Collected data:
*****
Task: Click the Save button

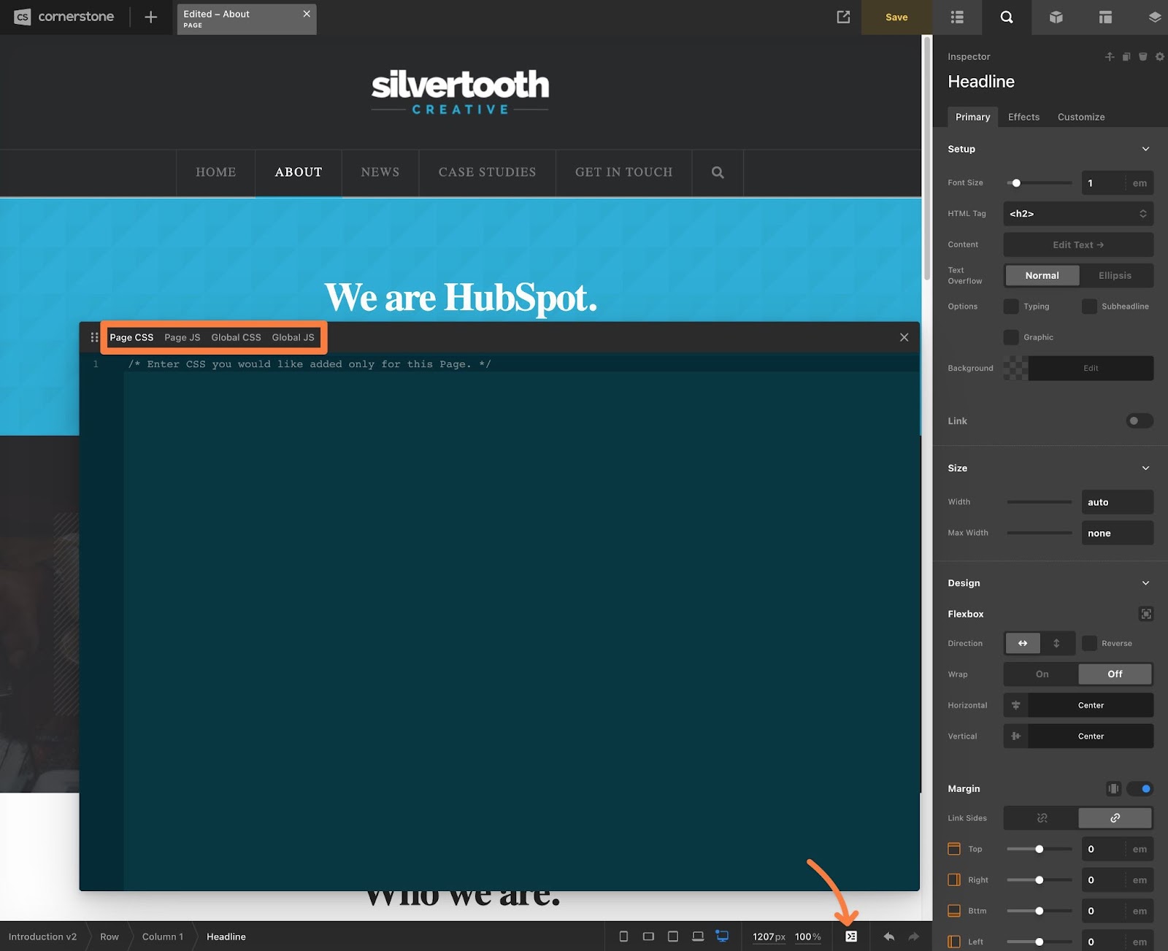Action: click(896, 17)
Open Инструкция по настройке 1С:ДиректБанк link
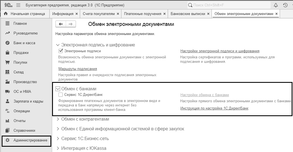This screenshot has height=152, width=293. (214, 108)
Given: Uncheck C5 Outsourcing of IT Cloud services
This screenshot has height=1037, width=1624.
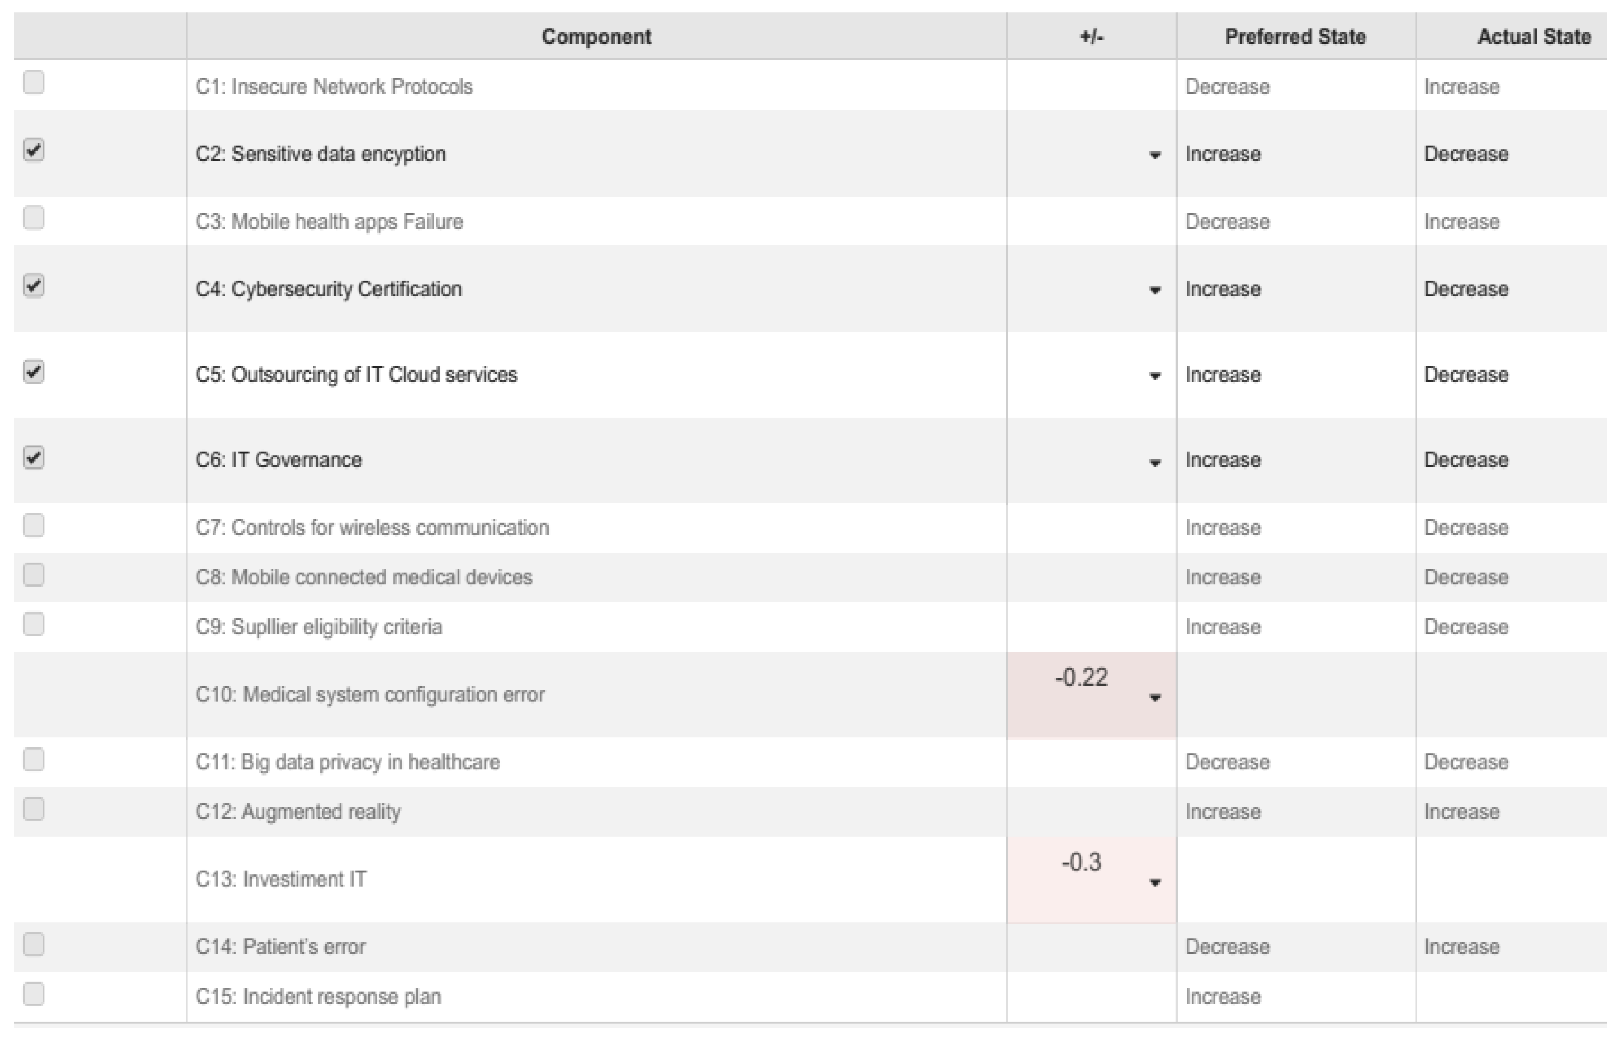Looking at the screenshot, I should click(x=34, y=371).
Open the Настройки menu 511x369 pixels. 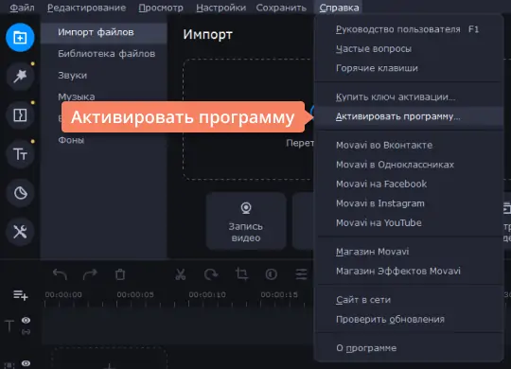[220, 8]

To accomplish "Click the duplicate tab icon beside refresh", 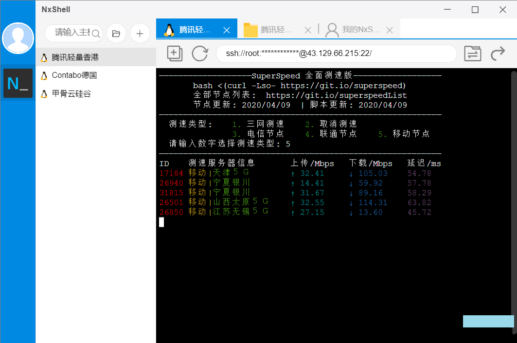I will click(x=175, y=54).
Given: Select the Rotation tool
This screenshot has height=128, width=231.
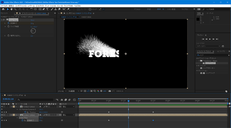Looking at the screenshot, I should point(32,9).
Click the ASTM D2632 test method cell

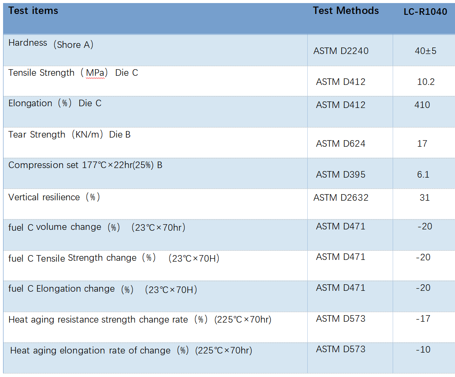[341, 198]
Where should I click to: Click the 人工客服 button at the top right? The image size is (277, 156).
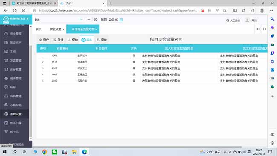233,21
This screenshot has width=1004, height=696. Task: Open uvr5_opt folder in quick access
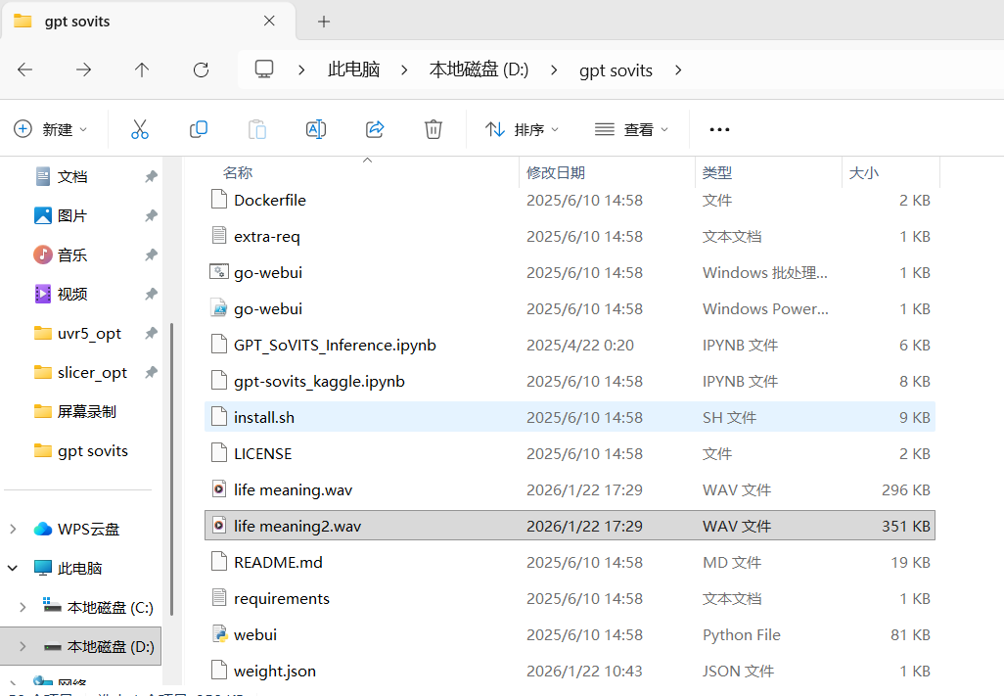pyautogui.click(x=89, y=333)
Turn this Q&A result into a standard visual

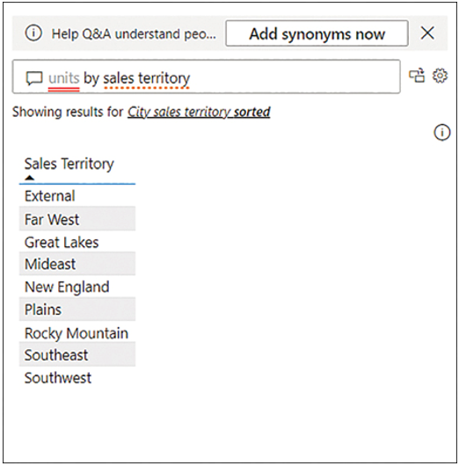coord(417,76)
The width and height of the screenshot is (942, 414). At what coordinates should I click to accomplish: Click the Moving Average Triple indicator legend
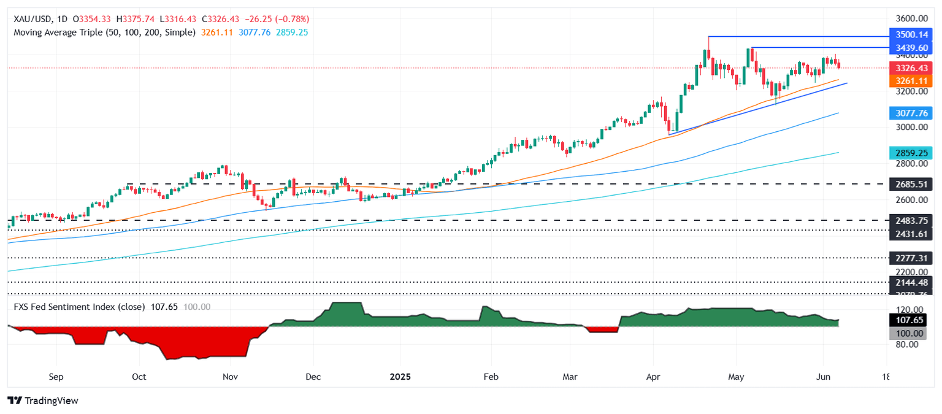[x=104, y=32]
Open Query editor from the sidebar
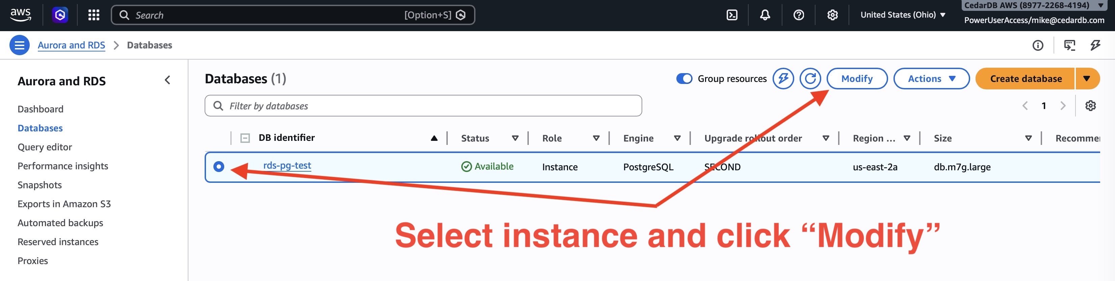1115x281 pixels. coord(45,147)

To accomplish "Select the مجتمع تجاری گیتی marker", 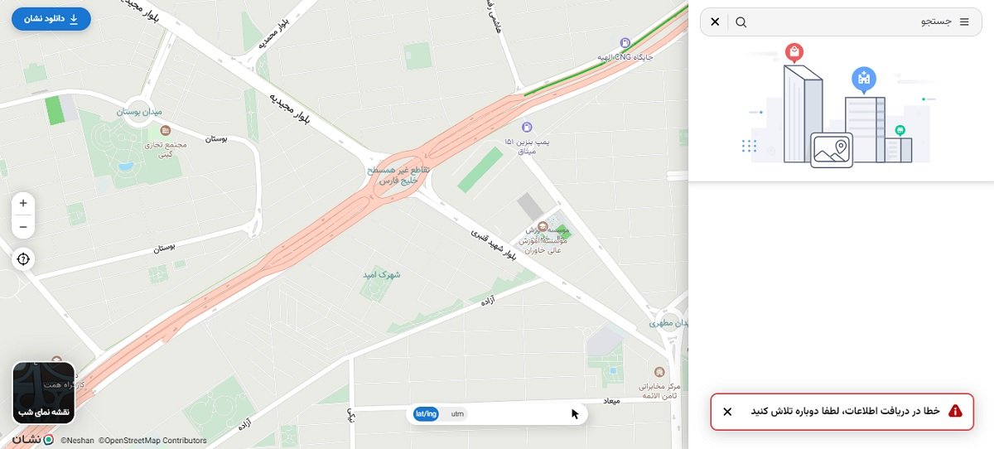I will [x=165, y=131].
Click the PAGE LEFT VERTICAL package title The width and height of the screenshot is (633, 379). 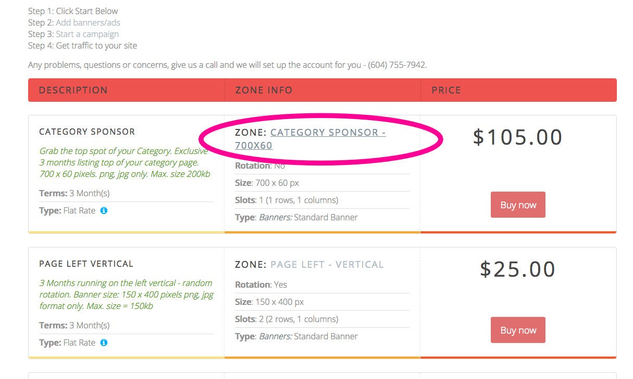pos(86,264)
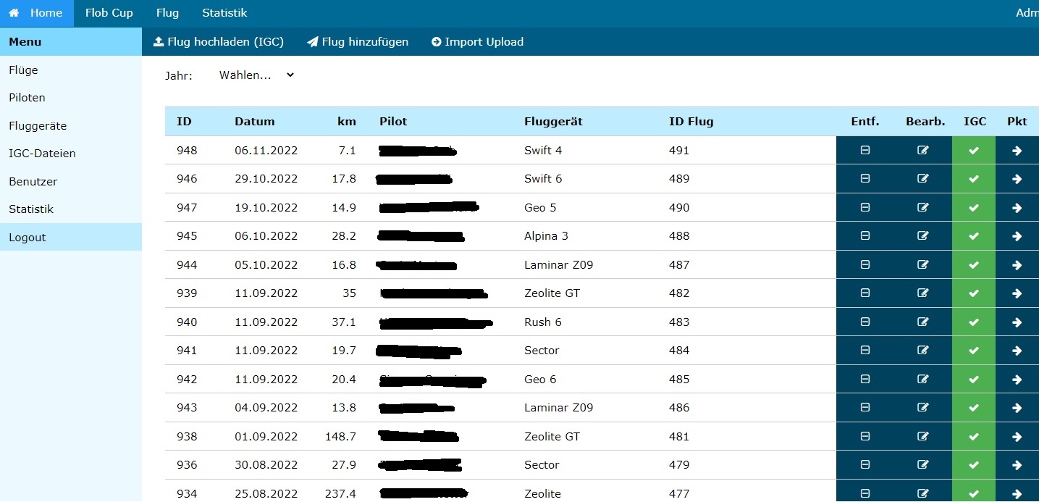Expand the year selection chevron
This screenshot has height=502, width=1039.
click(290, 75)
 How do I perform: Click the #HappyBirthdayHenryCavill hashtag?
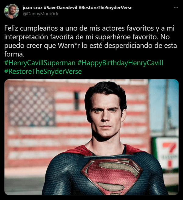click(120, 63)
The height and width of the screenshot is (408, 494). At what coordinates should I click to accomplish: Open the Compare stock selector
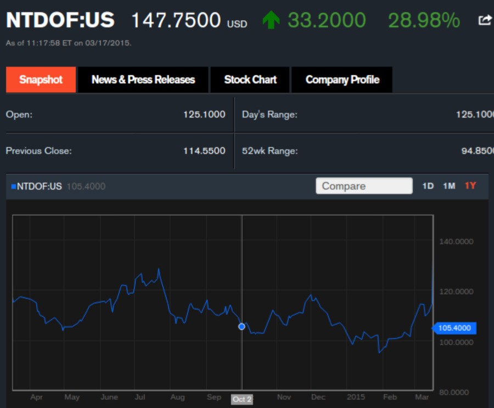tap(364, 186)
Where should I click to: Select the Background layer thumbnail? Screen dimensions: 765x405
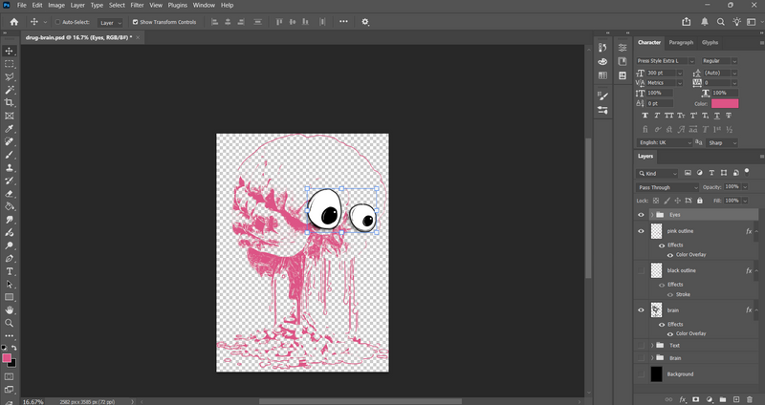pos(656,374)
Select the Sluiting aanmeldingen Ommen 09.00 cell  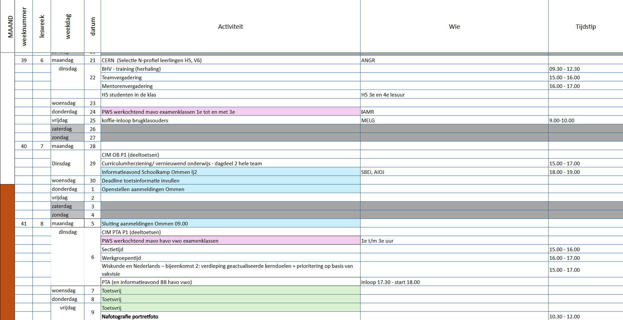230,223
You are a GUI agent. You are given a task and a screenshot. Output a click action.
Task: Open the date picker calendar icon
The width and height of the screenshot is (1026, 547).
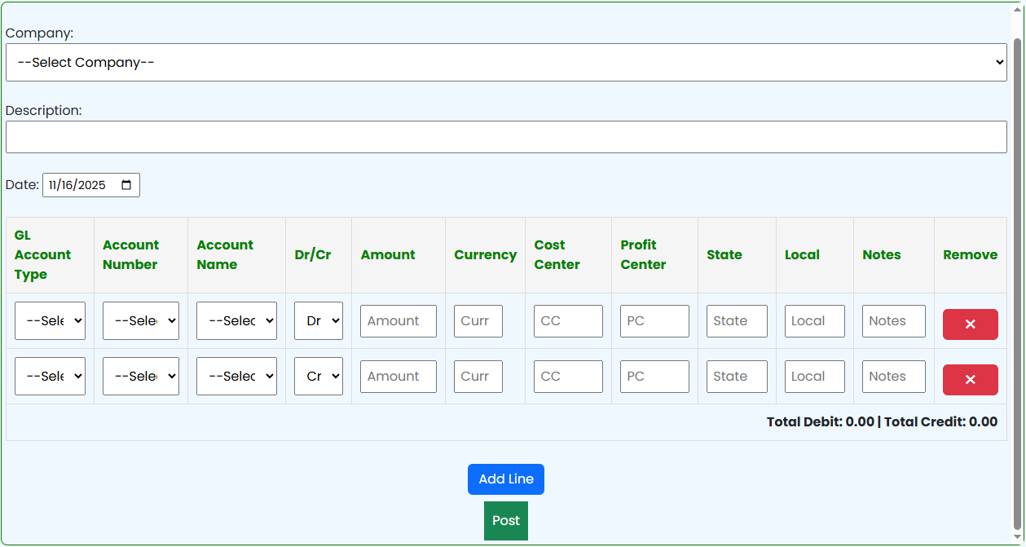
*****
[DIRECTIONS FOR THIS TASK]:
With the pictures left out, copy exactly the lines from the one containing "You are a GUI" through the final line of the records above, both included.

[RESPONSE TO THE TASK]:
You are a GUI agent. You are given a task and a screenshot. Output a click action.
Task: Open the date picker calendar icon
The width and height of the screenshot is (1026, 547).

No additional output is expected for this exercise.